Arresto in vista per Azzollini E lui molla la presidenza

Scandalo Divina Provvidenza, il senatore Ncd abbandona la commissione Bilancio. E in serata la Giunta dà il via libera ai domiciliari: sì di Pd, M5S e Lega. Contrari Fi, Ncd e Buemi

Sì della giunta per le immunità del Senato alla richiesta di arresti domiciliari per Antonio Azzollini arrivata dal gip di Trani. L'ultima parola spetterà comunque all'Aula di Palazzo Madama, il cui voto non è vincolato al parere della giunta. Con 13 voti favorevoli e 7 contrari (anche la Lega alla fine ha votato sì, oltre a Pd e a M5S) il primo verdetto va quindi secondo le previsioni della vigilia. Esito quasi scontato dopo che martedì il presidente dell'organismo, Dario Stefàno, aveva escluso il fumus persecutionis nella richiesta di autorizzazione all'arresto per il senatore di Ncd, relativa al crac della Casa della Divina Provvidenza di Bisceglie, suggerendo dunque di concedere il placet ai domiciliari. A quel punto il fronte del «no» aveva ottenuto il rinvio del voto a ieri sera, arrivato poco prima delle 22.

Prima dell'epilogo serale, Azzollini ieri ha provveduto a dimettersi dall'incarico di presidente della commissione Bilancio del Senato. Comunicando la sua decisione con una lettera indirizzata al presidente Pietro Grasso, nella quale l'esponente del Nuovo centrodestra riserva una stoccata alla procura di Trani che l'ha coinvolto nelle indagini, ribadendo la «totale infondatezza dei fatti giudiziari che mi riguardano». Ma la «convinzione» della propria innocenza, prosegue nella missiva il senatore, «non mi esime comunque dal mantenere un profilo dedito esclusivamente alla salvaguardia del ruolo istituzionale da me ricoperto». Al suo posto, per ora, il vicepresidente vicario della Commissione, Giancarlo Sangalli del Pd.

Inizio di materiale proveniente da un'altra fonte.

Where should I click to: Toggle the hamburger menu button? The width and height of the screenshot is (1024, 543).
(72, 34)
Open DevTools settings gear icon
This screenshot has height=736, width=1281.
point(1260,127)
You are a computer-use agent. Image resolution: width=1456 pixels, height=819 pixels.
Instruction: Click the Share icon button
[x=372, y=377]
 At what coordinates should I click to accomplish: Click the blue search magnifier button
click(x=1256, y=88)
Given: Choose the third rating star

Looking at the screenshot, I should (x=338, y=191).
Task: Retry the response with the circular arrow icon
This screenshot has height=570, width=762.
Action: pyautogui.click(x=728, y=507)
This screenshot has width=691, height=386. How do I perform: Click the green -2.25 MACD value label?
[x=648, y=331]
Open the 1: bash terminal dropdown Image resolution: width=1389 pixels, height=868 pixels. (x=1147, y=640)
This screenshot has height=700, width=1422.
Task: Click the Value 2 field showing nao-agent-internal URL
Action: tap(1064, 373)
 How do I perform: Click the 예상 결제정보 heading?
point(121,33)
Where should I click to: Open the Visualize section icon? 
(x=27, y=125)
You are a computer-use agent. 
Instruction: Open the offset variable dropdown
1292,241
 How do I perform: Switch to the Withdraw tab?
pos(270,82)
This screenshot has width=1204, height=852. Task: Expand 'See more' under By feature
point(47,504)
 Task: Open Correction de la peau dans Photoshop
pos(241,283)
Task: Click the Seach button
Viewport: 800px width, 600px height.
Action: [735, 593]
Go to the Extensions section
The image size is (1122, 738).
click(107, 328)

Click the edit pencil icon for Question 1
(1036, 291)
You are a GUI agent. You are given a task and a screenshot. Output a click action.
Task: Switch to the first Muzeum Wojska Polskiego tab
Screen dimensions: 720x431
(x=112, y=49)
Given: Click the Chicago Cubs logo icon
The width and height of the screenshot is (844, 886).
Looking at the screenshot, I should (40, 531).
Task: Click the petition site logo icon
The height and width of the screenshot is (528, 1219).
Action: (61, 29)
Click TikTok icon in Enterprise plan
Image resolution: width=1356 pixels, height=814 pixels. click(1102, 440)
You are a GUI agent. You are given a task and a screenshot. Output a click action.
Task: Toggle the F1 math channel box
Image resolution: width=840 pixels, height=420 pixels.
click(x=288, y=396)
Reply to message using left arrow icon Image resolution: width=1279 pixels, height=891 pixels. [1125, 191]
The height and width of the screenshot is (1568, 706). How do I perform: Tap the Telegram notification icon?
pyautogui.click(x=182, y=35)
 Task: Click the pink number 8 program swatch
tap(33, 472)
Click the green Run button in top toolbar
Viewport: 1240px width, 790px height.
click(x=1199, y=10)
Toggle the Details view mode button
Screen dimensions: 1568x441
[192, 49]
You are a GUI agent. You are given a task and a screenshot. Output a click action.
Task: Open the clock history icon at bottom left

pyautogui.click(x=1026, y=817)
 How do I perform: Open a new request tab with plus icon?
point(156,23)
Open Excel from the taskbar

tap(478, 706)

La scelta di lasciare la poltrona non ha modificato gli equilibri del voto in giunta, ma ha permesso ad Azzollini di incassare il plauso quasi unanime dei suoi colleghi senatori. Un gesto «di responsabilità e di alto senso delle istituzioni» del quale «il Parlamento dovrebbe sottolineare il valore», osserva Andrea Marcucci del Pd, mentre Antonio D'Alì di Forza Italia esprime «rammarico e solidarietà» per il passo indietro del senatore pugliese, e anche il suo compagno di partito Maurizio Sacconi, presidente della commissione Lavoro del Senato, parla di «decisione generosa ma ingiusta». Il «suo» capogruppo Renato Schifani, infine, si dice «convinto che riuscirà a dimostrare davanti alla magistratura, nei cui confronti ha sempre manifestato rispetto e fiducia, la sua estraneità ai fatti che gli vengono contestati». Critici invece gli esponenti pentastellati, che hanno detto di attendere le dimissioni, definite «minimo sindacale», già dall'ottobre 2013, quando Azzollini era finito al centro di un'altra richiesta di autorizzazione - in quell'occasione relativa all'uso di intercettazioni - arrivata in Senato sempre dalla procura di Trani per un'altra indagine sul porto di Molfetta.

Il voto dell'organismo solleva subito reazioni. Se per Stefàno la sua relazione è «coerente con l'attività della giunta», il via libera di ieri sera a «un arresto sulla base di una ordinanza che non sta in piedi» è invece una «decisione gravissima» secondo l'azzurro Lucio Malan, da dubito critico con il provvedimento dei magistrati pugliesi, e convinto della sussistenza del fumus persecutionis per l'«estrema lacunosità» del quadro delle accuse contro Azzollini, minate anche da testimonianze «inattendibili». Duro anche il senatore socialista Enrico Buemi, che sottolinea «gli imbarazzi e il silenzio dei colleghi che non si sono espressi e che però hanno dovuto votare per il provvedimento con la motivazione che non si poteva sollevare un conflitto di attribuzione con la magistratura».